The basis for tiering benefits under a pilot program must be to provide incentives for higher-quality care, improved patient safety or improved efficiency or a combination of those factors. The superintendent shall consult with the Maine Quality Forum under section 6951 in assessing quality. The superintendent shall disapprove or withdraw approval of a pilot program if the superintendent finds that approval or continued operation would cause undue hardship to enrollees in the pilot program or reduce their quality of care.
The superintendent shall consider the experience of approved pilot programs, including consumer complaints and examinations, provider behavior and efficiency, in determining whether or not to reapprove subsequent pilot program applications.
Sec. 5. Application. The requirements of this Act apply to all policies, contracts and certificates subject to this Act that are executed, delivered, issued for delivery, continued or renewed on or after January 1, 2012. For the purposes of this Act, contracts are deemed to be renewed no later than the next anniversary of the contract date.

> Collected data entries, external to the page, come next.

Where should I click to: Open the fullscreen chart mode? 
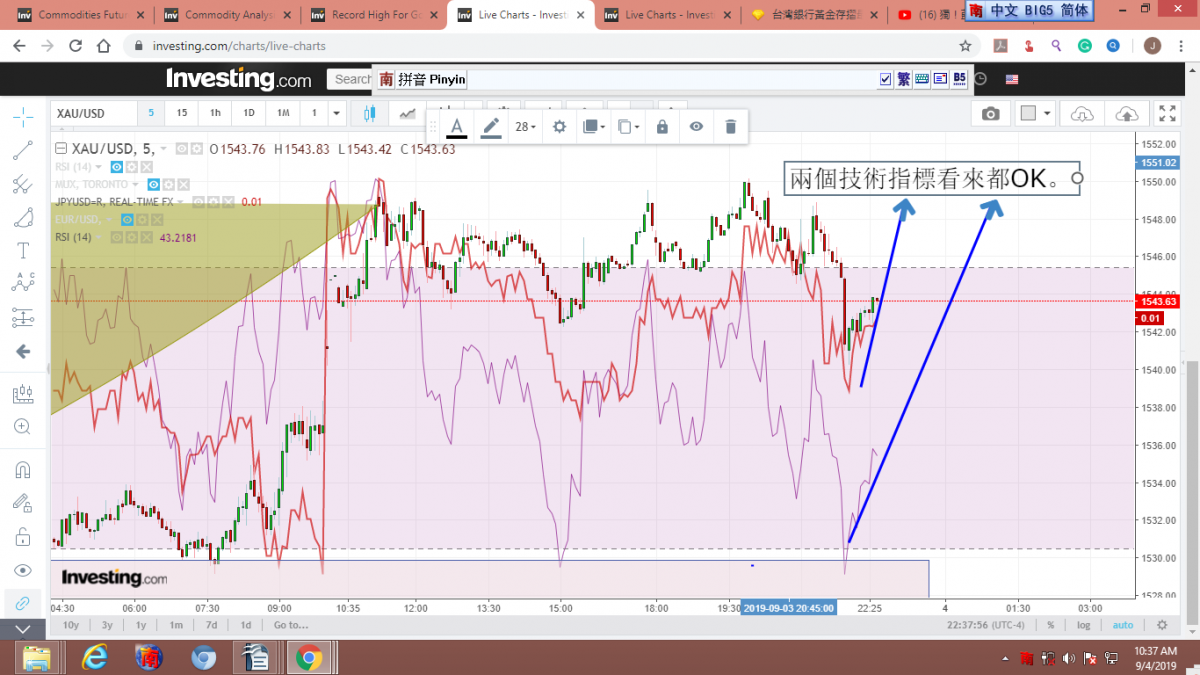point(1167,114)
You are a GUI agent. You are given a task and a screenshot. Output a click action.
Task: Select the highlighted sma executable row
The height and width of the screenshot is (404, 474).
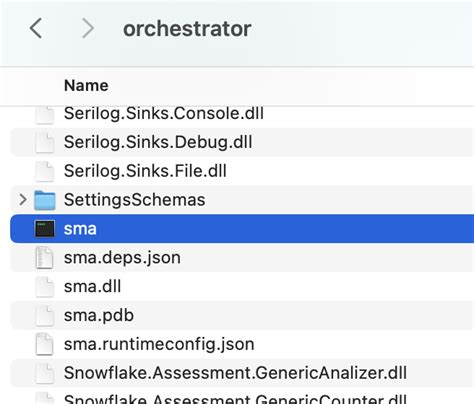click(x=242, y=229)
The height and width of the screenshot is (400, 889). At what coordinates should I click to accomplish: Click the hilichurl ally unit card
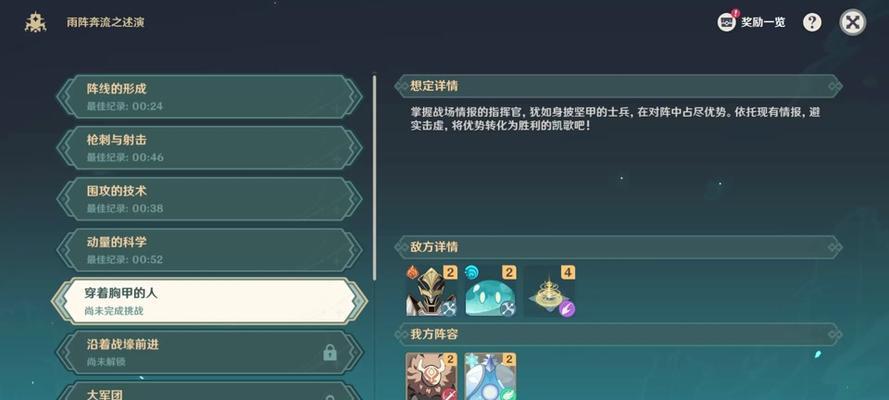tap(431, 376)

Sec. 6. Effective date. Those sections of this Act that repeal and replace the Maine Revised Statutes, Title 24-A, section 2736-C, subsection 2, paragraph D and section 2808-B, subsection 2, paragraph D take effect January 1, 2012.
summary
This bill gradually modifies the community rating provisions for individual and small group health plans. It expands in 3 increments the rating bands from the current ratio of 1.5:1 to 3:1 by January 1, 2014.

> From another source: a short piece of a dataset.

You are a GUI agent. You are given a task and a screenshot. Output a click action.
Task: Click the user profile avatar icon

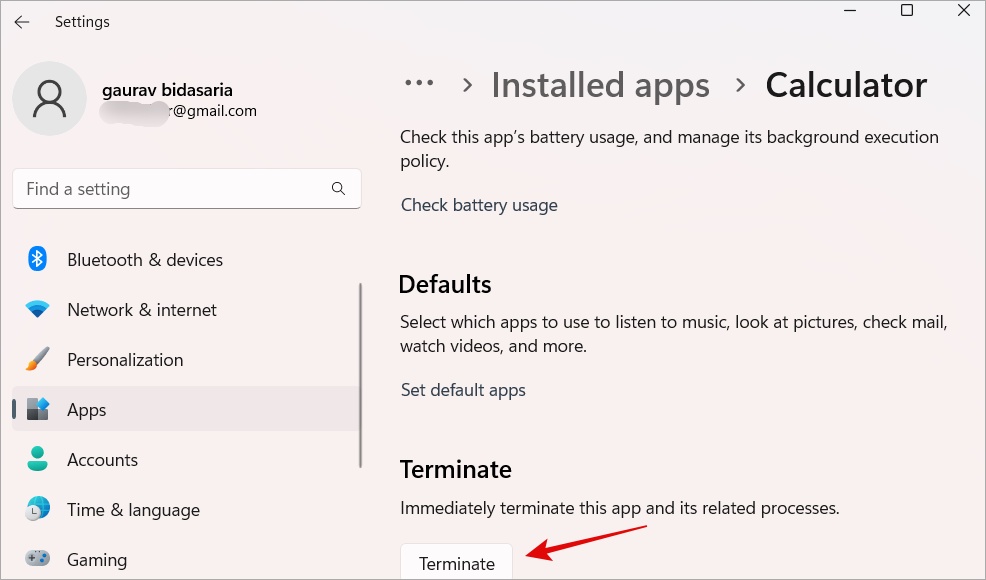(49, 99)
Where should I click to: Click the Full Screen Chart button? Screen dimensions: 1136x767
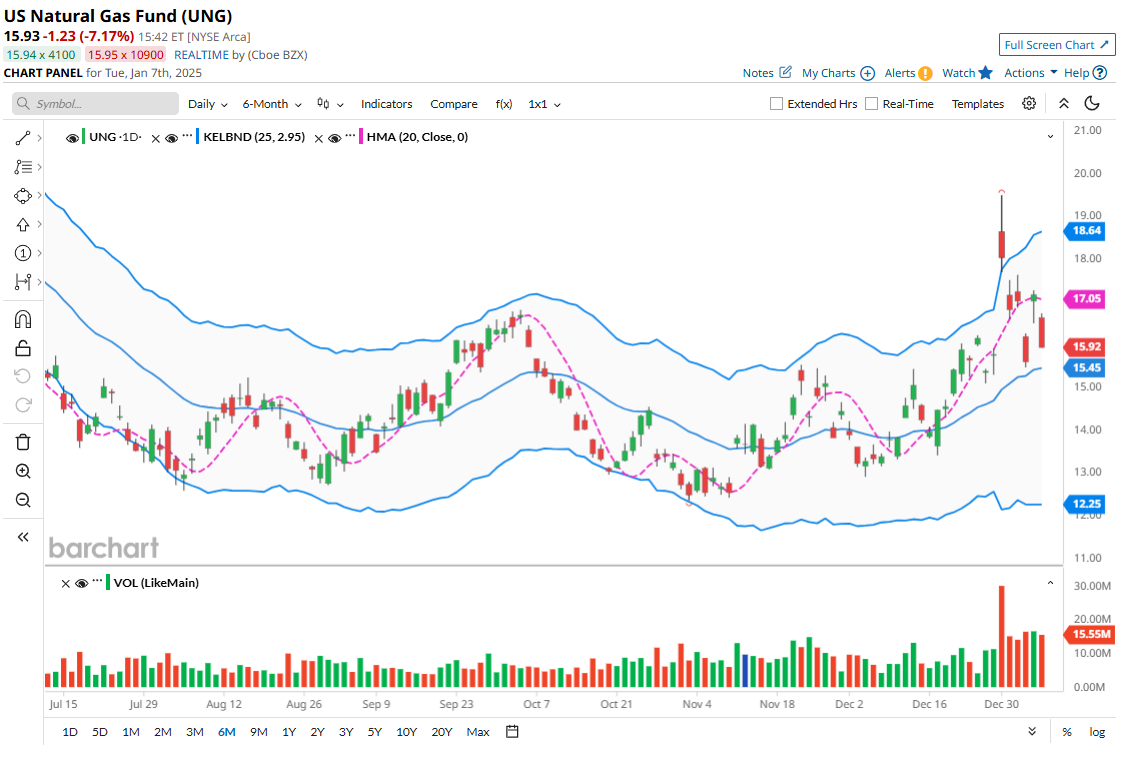pos(1057,45)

The bill allows financial incentives except for emergency care services. It maintains the requirement that plans must provide reasonable access to services for all members. It allows plans to provide financial incentives to members to reward providers for quality and efficiency. A carrier must submit annual data to the Superintendent of Insurance showing the impact of such financial incentives on premiums paid by enrollees, payments made to providers, quality of care received and access to health care services by individuals enrolled in health plans.